Monet confirmou com a cabeça.
— É um truque de prostituta experiente — explicou. — Você puxa conversa com ela na taberna do bordel e quer mostrar que não é como os outros. Um homem refinado. Assim, oferece-lhe uma bebida. — Ele esticou o braço sobre a mesa e recuperou seu caneco das mãos de Leif. — Mas elas estão trabalhando. Não querem bebida nenhuma. Preferem ficar com o dinheiro. Assim, pedem um souten ou um peveret, ou outra coisa qualquer. Você paga, o sujeito do bar dá água a ela, e, no final da noite, ela divide o dinheiro com a casa. Se for boa ouvinte, uma garota pode ganhar tanto no bar quanto na cama.
— Na verdade — interpus —, nós dividimos em três. Um terço para a casa, um para o rapaz do bar e o último para mim.
— Então, você está sendo enganado — disse Monet, com sinceridade. — A casa deveria arcar com a parte do sujeito do bar.
— Nunca vi você pedir souten na taberna do Grilo — comentou Leif, arqueando uma sobrancelha.
— Deve ser o hidromel de Graysdale — disse Alas, balançando a cabeça. — Você vive pedindo isso.
— Mas eu já pedi um Graysdale — protestou Leif, fazendo uma careta. — Tinha gosto de picles doces e... bem, xixi. Além disso... — sua voz se extinguiu, como se um pensamento embaraçoso tivesse cruzado sua mente.
— Foi mais caro do que você pensou que seria? — indagou Monet, rindo. — Não faria sentido fazer tudo isso pelo preço de uma cerveja pequena, não é?
— Eles sabem o que eu quero dizer quando peço Graysdale na Grilo — contei. — Se eu pedisse algo que não existisse de verdade, seria fácil perceberem o truque.

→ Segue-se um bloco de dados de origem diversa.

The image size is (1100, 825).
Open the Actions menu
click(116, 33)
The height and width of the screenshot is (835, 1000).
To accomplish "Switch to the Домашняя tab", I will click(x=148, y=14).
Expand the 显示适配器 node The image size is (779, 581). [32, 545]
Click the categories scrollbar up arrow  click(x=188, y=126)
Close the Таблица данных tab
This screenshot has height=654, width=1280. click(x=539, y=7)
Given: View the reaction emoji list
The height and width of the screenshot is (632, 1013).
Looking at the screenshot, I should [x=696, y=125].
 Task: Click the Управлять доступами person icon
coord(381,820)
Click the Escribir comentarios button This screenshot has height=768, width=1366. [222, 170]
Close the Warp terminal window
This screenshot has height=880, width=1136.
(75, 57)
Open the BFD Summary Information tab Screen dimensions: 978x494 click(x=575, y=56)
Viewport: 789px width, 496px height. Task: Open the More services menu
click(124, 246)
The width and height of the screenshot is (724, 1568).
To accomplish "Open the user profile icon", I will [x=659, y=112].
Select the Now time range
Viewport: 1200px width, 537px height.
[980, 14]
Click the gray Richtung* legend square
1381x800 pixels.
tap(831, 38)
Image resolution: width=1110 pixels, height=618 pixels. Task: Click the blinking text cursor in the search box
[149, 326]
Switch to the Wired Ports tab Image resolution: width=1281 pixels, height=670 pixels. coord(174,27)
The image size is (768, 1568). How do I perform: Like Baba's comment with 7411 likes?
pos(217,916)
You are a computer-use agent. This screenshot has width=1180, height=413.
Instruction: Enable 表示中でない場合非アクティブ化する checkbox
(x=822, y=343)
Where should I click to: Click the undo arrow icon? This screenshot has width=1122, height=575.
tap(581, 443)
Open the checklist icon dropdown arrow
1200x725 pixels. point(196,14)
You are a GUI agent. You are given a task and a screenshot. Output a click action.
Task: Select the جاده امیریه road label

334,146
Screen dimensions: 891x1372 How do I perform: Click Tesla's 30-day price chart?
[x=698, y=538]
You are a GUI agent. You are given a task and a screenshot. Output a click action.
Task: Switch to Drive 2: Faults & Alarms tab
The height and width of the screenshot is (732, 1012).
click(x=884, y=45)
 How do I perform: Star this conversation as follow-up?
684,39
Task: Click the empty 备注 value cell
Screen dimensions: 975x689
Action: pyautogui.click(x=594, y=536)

— Como é que você sabe disso? — perguntou Leif, lançando um olhar curioso a Monet.
Monet soltou um risinho.
— Não existe truque novo para um cachorro velho como eu — respondeu, com um brilho de sabedoria nos olhos.
As luzes começaram a diminuir, e nós nos voltamos para o palco, a expectativa crescendo em nossos corações enquanto a música começava a tocar, envolvendo-nos em sua melodia encantadora.